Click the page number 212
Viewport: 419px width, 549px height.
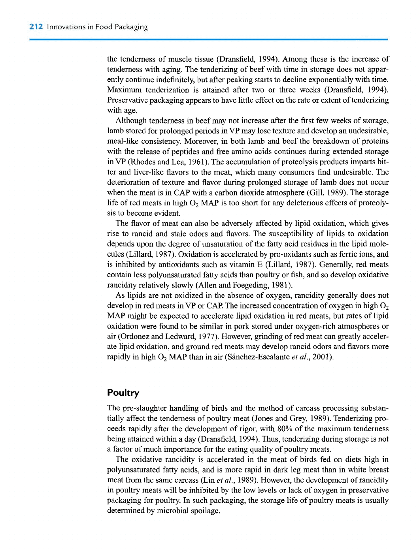click(x=36, y=27)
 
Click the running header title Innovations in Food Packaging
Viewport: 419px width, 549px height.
click(x=97, y=27)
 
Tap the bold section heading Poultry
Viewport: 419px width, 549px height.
click(x=123, y=393)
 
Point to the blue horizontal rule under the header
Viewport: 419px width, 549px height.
click(x=209, y=39)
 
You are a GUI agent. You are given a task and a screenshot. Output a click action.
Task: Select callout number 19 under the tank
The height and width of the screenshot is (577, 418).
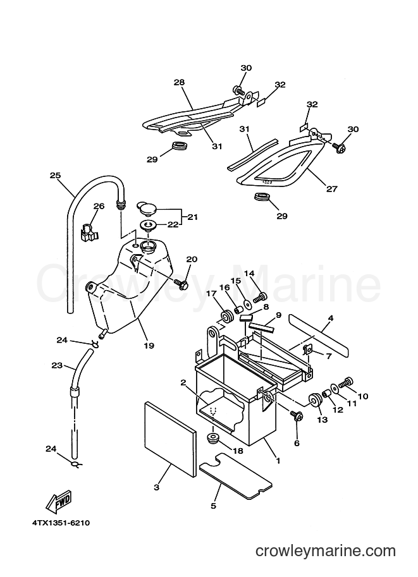click(149, 346)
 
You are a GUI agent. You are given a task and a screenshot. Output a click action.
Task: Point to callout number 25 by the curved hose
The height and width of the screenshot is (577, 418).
click(55, 176)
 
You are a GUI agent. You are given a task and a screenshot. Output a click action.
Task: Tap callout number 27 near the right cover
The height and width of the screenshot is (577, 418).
click(331, 189)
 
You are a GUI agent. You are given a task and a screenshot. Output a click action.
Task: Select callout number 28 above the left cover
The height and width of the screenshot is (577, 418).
click(179, 82)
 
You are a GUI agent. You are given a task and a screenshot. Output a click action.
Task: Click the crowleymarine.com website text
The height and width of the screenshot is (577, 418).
click(326, 551)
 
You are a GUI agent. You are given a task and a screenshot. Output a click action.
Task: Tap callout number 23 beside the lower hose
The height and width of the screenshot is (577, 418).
click(57, 366)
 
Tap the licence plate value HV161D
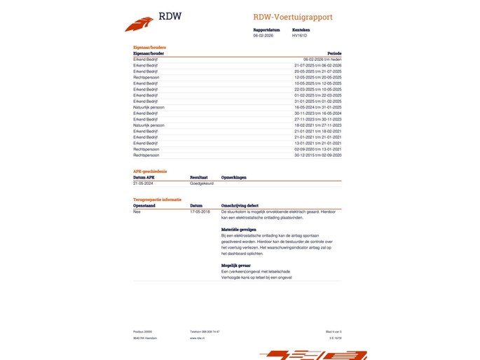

----

[OBJETIVO DO EXERCÍCIO]: Informe, por favor, quantas linhas dos dados contêm a palavra "number". Responda apenas com o número.

[RESULTADO DO EXERCÍCIO]: 6